Copy out the items below word for word, starting at the line with "How do I perform: Switch" and ending with the line with "Action: pos(95,230)", including both of those lines.

###

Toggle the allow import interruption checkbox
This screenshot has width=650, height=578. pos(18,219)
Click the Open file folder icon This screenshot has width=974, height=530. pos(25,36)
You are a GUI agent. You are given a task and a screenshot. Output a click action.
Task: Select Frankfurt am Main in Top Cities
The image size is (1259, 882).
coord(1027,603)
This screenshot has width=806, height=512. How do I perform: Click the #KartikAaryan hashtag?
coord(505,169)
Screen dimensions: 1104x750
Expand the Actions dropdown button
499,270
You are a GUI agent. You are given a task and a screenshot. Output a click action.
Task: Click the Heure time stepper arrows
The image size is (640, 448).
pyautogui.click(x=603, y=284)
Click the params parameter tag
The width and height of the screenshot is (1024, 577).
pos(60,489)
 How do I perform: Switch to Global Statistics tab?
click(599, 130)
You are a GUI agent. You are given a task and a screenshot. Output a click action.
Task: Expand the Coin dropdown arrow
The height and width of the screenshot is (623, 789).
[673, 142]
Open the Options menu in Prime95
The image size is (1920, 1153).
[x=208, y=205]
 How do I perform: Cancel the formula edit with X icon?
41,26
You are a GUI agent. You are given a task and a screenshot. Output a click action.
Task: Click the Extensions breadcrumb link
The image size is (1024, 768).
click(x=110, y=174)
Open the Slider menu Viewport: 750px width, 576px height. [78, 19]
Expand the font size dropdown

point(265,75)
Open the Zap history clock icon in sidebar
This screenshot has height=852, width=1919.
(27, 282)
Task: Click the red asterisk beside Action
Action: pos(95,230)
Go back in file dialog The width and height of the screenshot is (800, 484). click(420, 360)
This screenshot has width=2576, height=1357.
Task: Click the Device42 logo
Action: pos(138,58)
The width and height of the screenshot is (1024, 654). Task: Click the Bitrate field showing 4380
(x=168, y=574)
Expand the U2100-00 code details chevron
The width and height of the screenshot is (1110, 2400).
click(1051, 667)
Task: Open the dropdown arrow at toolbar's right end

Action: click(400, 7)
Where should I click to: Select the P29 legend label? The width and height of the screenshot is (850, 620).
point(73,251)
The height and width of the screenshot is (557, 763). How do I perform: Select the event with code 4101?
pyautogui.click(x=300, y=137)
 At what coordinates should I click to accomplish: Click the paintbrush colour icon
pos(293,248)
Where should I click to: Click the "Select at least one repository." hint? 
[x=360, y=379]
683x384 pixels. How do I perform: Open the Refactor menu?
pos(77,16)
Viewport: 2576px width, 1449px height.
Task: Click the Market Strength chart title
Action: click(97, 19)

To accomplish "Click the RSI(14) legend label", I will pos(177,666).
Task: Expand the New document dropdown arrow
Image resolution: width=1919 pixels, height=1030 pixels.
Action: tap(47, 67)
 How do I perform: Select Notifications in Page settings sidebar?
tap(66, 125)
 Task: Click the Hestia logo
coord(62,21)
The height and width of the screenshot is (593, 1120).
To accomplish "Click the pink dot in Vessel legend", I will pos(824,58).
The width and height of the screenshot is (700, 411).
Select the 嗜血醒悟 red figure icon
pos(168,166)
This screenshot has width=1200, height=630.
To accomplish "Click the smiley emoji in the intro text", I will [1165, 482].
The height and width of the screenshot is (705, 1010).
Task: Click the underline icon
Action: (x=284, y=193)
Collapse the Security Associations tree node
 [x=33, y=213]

###

_ANSWER TO THIS PROBLEM_
 How do I perform: Switch to Global Statistics tab?
click(599, 130)
You are a GUI agent. You are given a task and a screenshot. Output a click action.
Task: Expand the Coin dropdown arrow
The height and width of the screenshot is (623, 789).
[673, 142]
Open the Options menu in Prime95
The image size is (1920, 1153).
[x=208, y=205]
 How do I perform: Cancel the formula edit with X icon?
41,26
You are a GUI agent. You are given a task and a screenshot. Output a click action.
Task: Click the Extensions breadcrumb link
The image size is (1024, 768).
click(x=110, y=174)
Open the Slider menu Viewport: 750px width, 576px height. [78, 19]
Expand the font size dropdown

point(265,75)
Open the Zap history clock icon in sidebar
This screenshot has height=852, width=1919.
(27, 282)
Task: Click the red asterisk beside Action
Action: pos(95,230)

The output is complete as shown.